- WHAT IS REQUIRED -
Here is the listing. Print it exactly.

- DATA SUPPLIED -
BEGIN

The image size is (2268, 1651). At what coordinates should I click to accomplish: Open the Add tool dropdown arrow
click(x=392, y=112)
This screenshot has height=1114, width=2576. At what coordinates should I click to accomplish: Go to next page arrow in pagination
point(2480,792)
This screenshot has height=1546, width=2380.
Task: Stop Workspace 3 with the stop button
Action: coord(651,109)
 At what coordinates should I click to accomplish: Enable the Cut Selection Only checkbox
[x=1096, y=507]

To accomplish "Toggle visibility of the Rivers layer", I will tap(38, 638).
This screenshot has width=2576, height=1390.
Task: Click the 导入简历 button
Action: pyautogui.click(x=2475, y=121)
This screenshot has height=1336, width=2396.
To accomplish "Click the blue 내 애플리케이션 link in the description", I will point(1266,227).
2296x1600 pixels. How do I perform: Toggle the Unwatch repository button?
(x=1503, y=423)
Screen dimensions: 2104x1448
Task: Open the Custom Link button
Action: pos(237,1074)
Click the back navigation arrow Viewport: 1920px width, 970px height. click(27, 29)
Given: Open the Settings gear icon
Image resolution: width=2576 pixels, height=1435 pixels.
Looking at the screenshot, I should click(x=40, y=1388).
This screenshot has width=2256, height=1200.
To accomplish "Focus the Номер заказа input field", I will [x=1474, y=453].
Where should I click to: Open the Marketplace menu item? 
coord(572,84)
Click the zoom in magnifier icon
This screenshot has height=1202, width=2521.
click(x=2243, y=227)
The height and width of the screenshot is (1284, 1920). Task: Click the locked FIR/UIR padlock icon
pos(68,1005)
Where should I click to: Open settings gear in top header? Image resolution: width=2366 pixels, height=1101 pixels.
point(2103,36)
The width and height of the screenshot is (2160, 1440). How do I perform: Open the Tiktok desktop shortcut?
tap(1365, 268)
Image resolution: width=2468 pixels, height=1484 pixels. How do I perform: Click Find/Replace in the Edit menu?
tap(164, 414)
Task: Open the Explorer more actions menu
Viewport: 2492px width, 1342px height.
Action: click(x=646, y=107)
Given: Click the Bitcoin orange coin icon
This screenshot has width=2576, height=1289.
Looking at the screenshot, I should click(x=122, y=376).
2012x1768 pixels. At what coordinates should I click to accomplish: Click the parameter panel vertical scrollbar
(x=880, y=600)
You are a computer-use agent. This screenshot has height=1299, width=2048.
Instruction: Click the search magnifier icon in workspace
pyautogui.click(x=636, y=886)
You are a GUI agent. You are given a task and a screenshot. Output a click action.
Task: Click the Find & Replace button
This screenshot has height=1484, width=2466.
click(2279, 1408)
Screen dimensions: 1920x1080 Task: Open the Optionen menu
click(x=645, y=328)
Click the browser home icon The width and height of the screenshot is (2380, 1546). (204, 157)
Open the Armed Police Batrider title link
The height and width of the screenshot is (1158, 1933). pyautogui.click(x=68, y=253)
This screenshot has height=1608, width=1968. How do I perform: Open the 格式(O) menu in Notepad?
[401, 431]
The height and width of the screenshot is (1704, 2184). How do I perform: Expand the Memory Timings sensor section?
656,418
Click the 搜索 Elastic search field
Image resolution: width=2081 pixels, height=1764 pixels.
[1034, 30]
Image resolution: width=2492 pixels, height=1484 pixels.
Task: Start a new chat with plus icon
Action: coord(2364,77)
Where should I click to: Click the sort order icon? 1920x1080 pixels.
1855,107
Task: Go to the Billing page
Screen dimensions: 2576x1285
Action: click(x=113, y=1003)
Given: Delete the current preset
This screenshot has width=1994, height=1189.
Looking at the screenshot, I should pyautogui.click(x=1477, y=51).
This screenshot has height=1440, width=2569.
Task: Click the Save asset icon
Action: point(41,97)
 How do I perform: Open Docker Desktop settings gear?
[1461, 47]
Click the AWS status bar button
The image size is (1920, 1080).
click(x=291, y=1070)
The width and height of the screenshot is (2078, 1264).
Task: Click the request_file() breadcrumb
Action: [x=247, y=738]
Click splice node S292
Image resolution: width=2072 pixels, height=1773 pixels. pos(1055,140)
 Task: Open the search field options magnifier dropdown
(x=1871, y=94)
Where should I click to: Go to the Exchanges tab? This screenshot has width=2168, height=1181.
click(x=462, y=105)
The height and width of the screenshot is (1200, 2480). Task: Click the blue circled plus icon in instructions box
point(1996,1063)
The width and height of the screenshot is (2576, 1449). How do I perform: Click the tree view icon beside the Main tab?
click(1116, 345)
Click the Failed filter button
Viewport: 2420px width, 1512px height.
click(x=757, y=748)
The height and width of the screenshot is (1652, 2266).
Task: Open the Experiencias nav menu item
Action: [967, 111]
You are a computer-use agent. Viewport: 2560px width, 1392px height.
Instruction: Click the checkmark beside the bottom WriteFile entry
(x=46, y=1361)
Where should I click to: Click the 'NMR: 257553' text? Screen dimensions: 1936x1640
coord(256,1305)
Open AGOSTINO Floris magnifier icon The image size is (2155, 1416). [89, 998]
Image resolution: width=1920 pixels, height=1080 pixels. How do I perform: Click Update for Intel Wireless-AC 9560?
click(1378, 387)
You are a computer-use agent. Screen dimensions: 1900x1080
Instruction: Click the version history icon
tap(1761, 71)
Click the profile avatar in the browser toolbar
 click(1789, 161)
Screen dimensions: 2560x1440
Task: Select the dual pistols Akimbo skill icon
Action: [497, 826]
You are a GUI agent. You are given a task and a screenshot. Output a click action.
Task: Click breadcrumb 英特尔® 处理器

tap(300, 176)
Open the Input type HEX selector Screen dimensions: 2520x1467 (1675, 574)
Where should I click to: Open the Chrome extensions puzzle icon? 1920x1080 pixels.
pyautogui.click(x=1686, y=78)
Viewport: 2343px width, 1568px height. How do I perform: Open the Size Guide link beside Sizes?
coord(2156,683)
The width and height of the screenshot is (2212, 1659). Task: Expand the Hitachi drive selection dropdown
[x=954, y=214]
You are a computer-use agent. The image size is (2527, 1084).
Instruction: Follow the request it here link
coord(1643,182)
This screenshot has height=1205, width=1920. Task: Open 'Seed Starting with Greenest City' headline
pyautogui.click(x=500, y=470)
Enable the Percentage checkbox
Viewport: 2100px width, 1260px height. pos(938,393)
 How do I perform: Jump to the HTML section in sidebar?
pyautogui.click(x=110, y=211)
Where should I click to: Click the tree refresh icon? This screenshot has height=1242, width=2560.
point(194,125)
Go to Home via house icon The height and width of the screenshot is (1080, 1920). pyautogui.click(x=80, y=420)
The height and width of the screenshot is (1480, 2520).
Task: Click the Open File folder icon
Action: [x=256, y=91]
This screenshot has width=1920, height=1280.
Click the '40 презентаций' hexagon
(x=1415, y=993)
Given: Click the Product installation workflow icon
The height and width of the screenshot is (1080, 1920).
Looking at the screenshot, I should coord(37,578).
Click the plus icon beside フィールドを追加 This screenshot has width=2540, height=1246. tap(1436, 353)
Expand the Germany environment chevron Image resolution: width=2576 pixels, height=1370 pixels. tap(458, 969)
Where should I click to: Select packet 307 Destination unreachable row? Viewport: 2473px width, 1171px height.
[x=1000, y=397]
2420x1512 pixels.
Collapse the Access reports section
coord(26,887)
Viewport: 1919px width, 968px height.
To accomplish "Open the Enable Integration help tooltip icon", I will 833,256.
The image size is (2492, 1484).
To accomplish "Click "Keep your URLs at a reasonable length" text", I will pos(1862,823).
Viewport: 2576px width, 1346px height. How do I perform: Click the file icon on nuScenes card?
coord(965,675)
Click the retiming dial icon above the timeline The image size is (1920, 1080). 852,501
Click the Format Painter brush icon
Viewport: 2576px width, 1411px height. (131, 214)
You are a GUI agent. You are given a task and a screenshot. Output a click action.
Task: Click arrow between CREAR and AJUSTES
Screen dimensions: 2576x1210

END

- SOLUTION TO THE EXERCISE -
The image size is (2268, 1651). At what coordinates should I click to accomplish: Open the Add tool dropdown arrow
click(x=392, y=112)
This screenshot has height=1114, width=2576. At what coordinates should I click to accomplish: Go to next page arrow in pagination
point(2480,792)
This screenshot has height=1546, width=2380.
Task: Stop Workspace 3 with the stop button
Action: coord(651,109)
 At what coordinates should I click to accomplish: Enable the Cut Selection Only checkbox
[x=1096, y=507]

To accomplish "Toggle visibility of the Rivers layer", I will tap(38, 638).
This screenshot has width=2576, height=1390.
Task: Click the 导入简历 button
Action: pyautogui.click(x=2475, y=121)
This screenshot has height=1336, width=2396.
To accomplish "Click the blue 내 애플리케이션 link in the description", I will point(1266,227).
2296x1600 pixels. How do I perform: Toggle the Unwatch repository button?
(x=1503, y=423)
Screen dimensions: 2104x1448
Task: Open the Custom Link button
Action: pos(237,1074)
Click the back navigation arrow Viewport: 1920px width, 970px height. click(27, 29)
Given: Open the Settings gear icon
Image resolution: width=2576 pixels, height=1435 pixels.
Looking at the screenshot, I should click(x=40, y=1388).
This screenshot has width=2256, height=1200.
To accomplish "Focus the Номер заказа input field", I will [x=1474, y=453].
Where should I click to: Open the Marketplace menu item? 
coord(572,84)
Click the zoom in magnifier icon
This screenshot has height=1202, width=2521.
click(x=2243, y=227)
The height and width of the screenshot is (1284, 1920). Task: Click the locked FIR/UIR padlock icon
pos(68,1005)
Where should I click to: Open settings gear in top header? Image resolution: width=2366 pixels, height=1101 pixels.
point(2103,36)
The width and height of the screenshot is (2160, 1440). How do I perform: Open the Tiktok desktop shortcut?
tap(1365, 268)
Image resolution: width=2468 pixels, height=1484 pixels. How do I perform: Click Find/Replace in the Edit menu?
tap(164, 414)
Task: Open the Explorer more actions menu
Viewport: 2492px width, 1342px height.
Action: click(x=646, y=107)
Given: Click the Bitcoin orange coin icon
This screenshot has width=2576, height=1289.
Looking at the screenshot, I should click(x=122, y=376).
2012x1768 pixels. At what coordinates should I click to accomplish: Click the parameter panel vertical scrollbar
(x=880, y=600)
You are a computer-use agent. This screenshot has height=1299, width=2048.
Instruction: Click the search magnifier icon in workspace
pyautogui.click(x=636, y=886)
You are a GUI agent. You are given a task and a screenshot. Output a click action.
Task: Click the Find & Replace button
This screenshot has height=1484, width=2466.
click(2279, 1408)
Screen dimensions: 1920x1080 Task: Open the Optionen menu
click(x=645, y=328)
Click the browser home icon The width and height of the screenshot is (2380, 1546). (204, 157)
Open the Armed Police Batrider title link
The height and width of the screenshot is (1158, 1933). pyautogui.click(x=68, y=253)
This screenshot has height=1608, width=1968. How do I perform: Open the 格式(O) menu in Notepad?
[401, 431]
The height and width of the screenshot is (1704, 2184). How do I perform: Expand the Memory Timings sensor section?
656,418
Click the 搜索 Elastic search field
Image resolution: width=2081 pixels, height=1764 pixels.
[1034, 30]
Image resolution: width=2492 pixels, height=1484 pixels.
Task: Start a new chat with plus icon
Action: coord(2364,77)
Where should I click to: Click the sort order icon? 1920x1080 pixels.
1855,107
Task: Go to the Billing page
Screen dimensions: 2576x1285
Action: click(x=113, y=1003)
Given: Delete the current preset
This screenshot has width=1994, height=1189.
Looking at the screenshot, I should pyautogui.click(x=1477, y=51).
This screenshot has height=1440, width=2569.
Task: Click the Save asset icon
Action: point(41,97)
 How do I perform: Open Docker Desktop settings gear?
[1461, 47]
Click the AWS status bar button
The image size is (1920, 1080).
click(x=291, y=1070)
The width and height of the screenshot is (2078, 1264).
Task: Click the request_file() breadcrumb
Action: [x=247, y=738]
Click splice node S292
Image resolution: width=2072 pixels, height=1773 pixels. pos(1055,140)
 Task: Open the search field options magnifier dropdown
(x=1871, y=94)
Where should I click to: Go to the Exchanges tab? This screenshot has width=2168, height=1181.
click(x=462, y=105)
The height and width of the screenshot is (1200, 2480). Task: Click the blue circled plus icon in instructions box
point(1996,1063)
The width and height of the screenshot is (2576, 1449). How do I perform: Click the tree view icon beside the Main tab?
click(1116, 345)
Click the Failed filter button
Viewport: 2420px width, 1512px height.
click(x=757, y=748)
The height and width of the screenshot is (1652, 2266).
Task: Open the Experiencias nav menu item
Action: [967, 111]
You are a computer-use agent. Viewport: 2560px width, 1392px height.
Instruction: Click the checkmark beside the bottom WriteFile entry
(x=46, y=1361)
Where should I click to: Click the 'NMR: 257553' text? Screen dimensions: 1936x1640
coord(256,1305)
Open AGOSTINO Floris magnifier icon The image size is (2155, 1416). [89, 998]
Image resolution: width=1920 pixels, height=1080 pixels. How do I perform: Click Update for Intel Wireless-AC 9560?
click(1378, 387)
You are a computer-use agent. Screen dimensions: 1900x1080
Instruction: Click the version history icon
tap(1761, 71)
Click the profile avatar in the browser toolbar
 click(1789, 161)
Screen dimensions: 2560x1440
Task: Select the dual pistols Akimbo skill icon
Action: [497, 826]
You are a GUI agent. You are given a task and a screenshot. Output a click action.
Task: Click breadcrumb 英特尔® 处理器

tap(300, 176)
Open the Input type HEX selector Screen dimensions: 2520x1467 (1675, 574)
Where should I click to: Open the Chrome extensions puzzle icon? 1920x1080 pixels.
pyautogui.click(x=1686, y=78)
Viewport: 2343px width, 1568px height. How do I perform: Open the Size Guide link beside Sizes?
coord(2156,683)
The width and height of the screenshot is (2212, 1659). Task: Expand the Hitachi drive selection dropdown
[x=954, y=214]
You are a computer-use agent. The image size is (2527, 1084).
Instruction: Follow the request it here link
coord(1643,182)
This screenshot has height=1205, width=1920. Task: Open 'Seed Starting with Greenest City' headline
pyautogui.click(x=500, y=470)
Enable the Percentage checkbox
Viewport: 2100px width, 1260px height. pos(938,393)
 How do I perform: Jump to the HTML section in sidebar?
pyautogui.click(x=110, y=211)
Where should I click to: Click the tree refresh icon? This screenshot has height=1242, width=2560.
point(194,125)
Go to Home via house icon The height and width of the screenshot is (1080, 1920). pyautogui.click(x=80, y=420)
The height and width of the screenshot is (1480, 2520).
Task: Click the Open File folder icon
Action: [x=256, y=91]
This screenshot has width=1920, height=1280.
Click the '40 презентаций' hexagon
(x=1415, y=993)
Given: Click the Product installation workflow icon
The height and width of the screenshot is (1080, 1920).
Looking at the screenshot, I should coord(37,578).
Click the plus icon beside フィールドを追加 This screenshot has width=2540, height=1246. tap(1436, 353)
Expand the Germany environment chevron Image resolution: width=2576 pixels, height=1370 pixels. tap(458, 969)
Where should I click to: Select packet 307 Destination unreachable row? Viewport: 2473px width, 1171px height.
[x=1000, y=397]
2420x1512 pixels.
Collapse the Access reports section
coord(26,887)
Viewport: 1919px width, 968px height.
To accomplish "Open the Enable Integration help tooltip icon", I will 833,256.
The image size is (2492, 1484).
To accomplish "Click "Keep your URLs at a reasonable length" text", I will pos(1862,823).
Viewport: 2576px width, 1346px height. How do I perform: Click the file icon on nuScenes card?
coord(965,675)
Click the retiming dial icon above the timeline The image size is (1920, 1080). 852,501
Click the Format Painter brush icon
Viewport: 2576px width, 1411px height. (131, 214)
You are a GUI agent. You are given a task and a screenshot. Output a click action.
Task: Click arrow between CREAR and AJUSTES
Screen dimensions: 2576x1210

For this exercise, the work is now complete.